### Input material
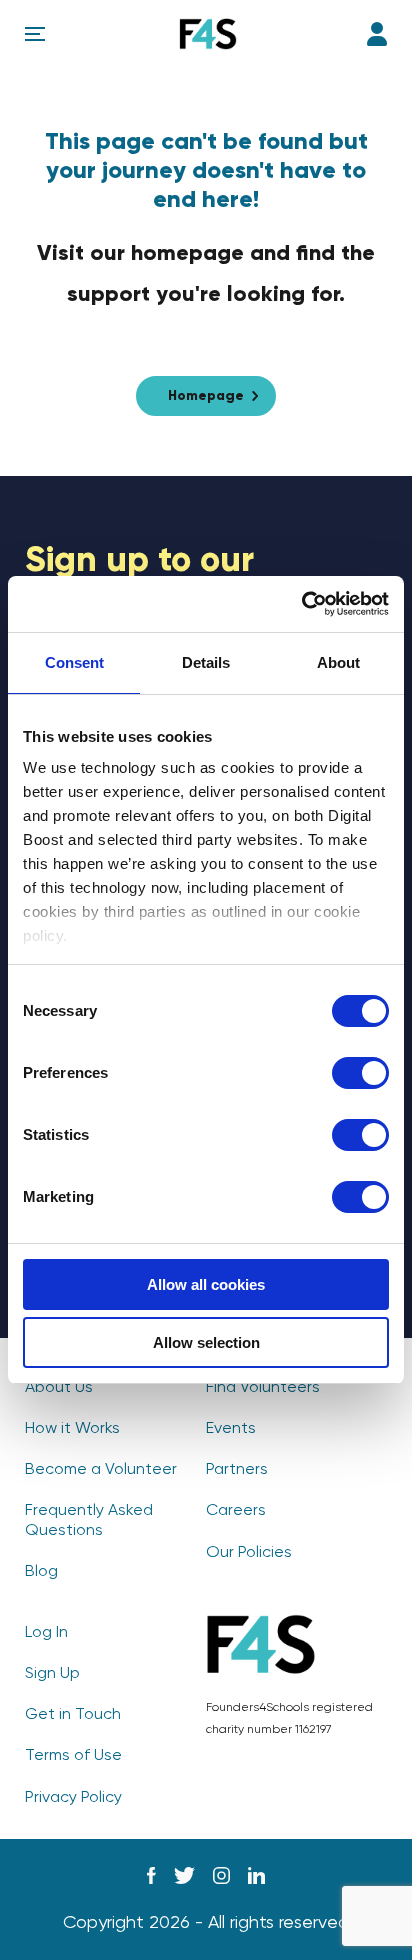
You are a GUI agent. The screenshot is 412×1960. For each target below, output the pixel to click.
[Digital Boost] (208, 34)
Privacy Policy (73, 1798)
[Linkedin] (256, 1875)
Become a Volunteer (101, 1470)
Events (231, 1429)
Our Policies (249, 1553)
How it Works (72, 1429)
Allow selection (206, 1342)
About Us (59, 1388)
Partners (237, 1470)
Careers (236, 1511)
...
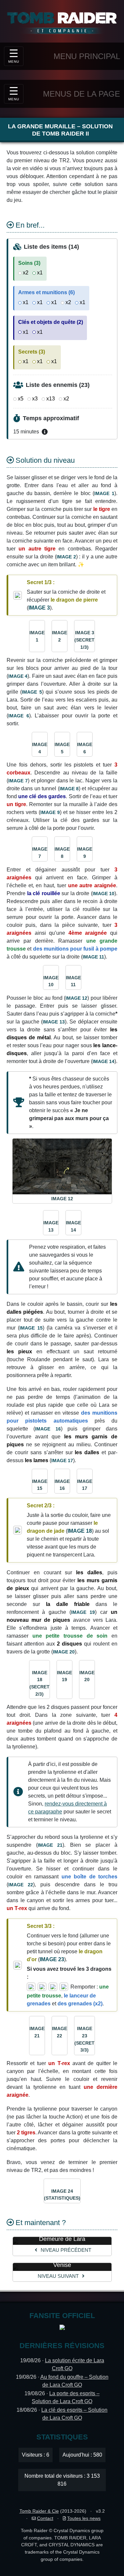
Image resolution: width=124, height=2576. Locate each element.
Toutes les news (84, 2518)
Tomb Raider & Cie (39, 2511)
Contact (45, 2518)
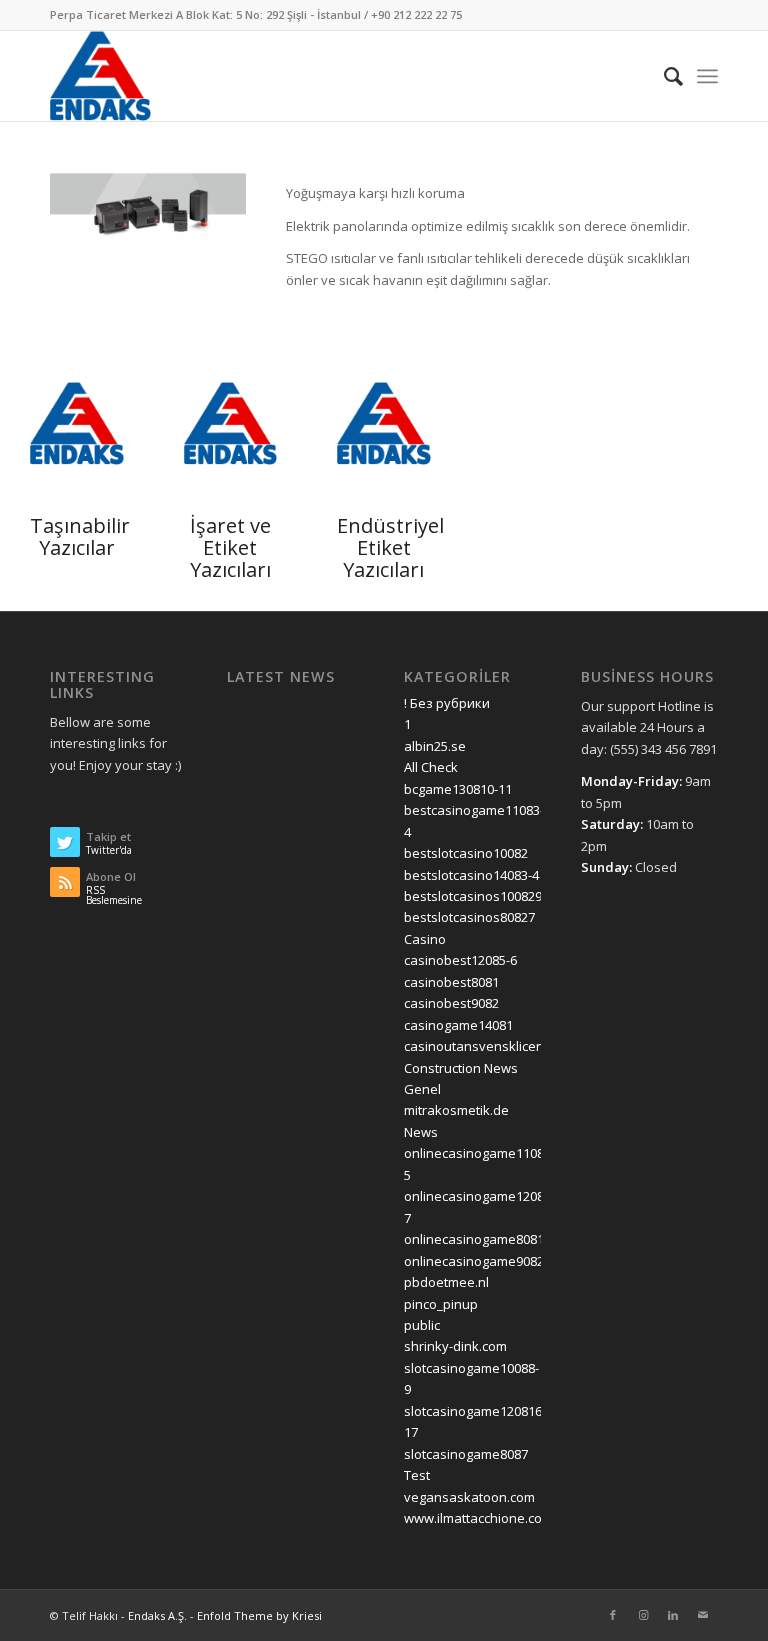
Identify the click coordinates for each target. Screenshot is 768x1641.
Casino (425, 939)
--
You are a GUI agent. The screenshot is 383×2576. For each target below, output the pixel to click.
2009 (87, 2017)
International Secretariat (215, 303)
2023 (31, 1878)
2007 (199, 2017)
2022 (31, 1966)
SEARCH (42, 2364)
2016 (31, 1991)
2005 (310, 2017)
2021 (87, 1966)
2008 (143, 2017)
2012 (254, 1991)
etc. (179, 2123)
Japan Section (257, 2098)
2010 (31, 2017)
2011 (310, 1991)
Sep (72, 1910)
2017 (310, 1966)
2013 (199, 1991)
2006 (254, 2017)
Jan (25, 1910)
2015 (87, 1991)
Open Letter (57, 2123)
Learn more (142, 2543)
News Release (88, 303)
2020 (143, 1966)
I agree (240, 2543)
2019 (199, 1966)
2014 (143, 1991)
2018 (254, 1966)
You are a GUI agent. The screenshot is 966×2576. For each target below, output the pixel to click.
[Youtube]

### Description of the task
Go through the listing above and write out exactly the lines starting with the one holding "You are a GUI agent. The screenshot is 412×1960." and running through the one holding "Careers (236, 1511)", ends included, and no others.

### Finished exercise
You are a GUI agent. The screenshot is 412×1960. For each target below, output the pixel to click.
[Digital Boost] (208, 34)
Privacy Policy (73, 1798)
[Linkedin] (256, 1875)
Become a Volunteer (101, 1470)
Events (231, 1429)
Our Policies (249, 1553)
How it Works (72, 1429)
Allow selection (206, 1342)
About Us (59, 1388)
Partners (237, 1470)
Careers (236, 1511)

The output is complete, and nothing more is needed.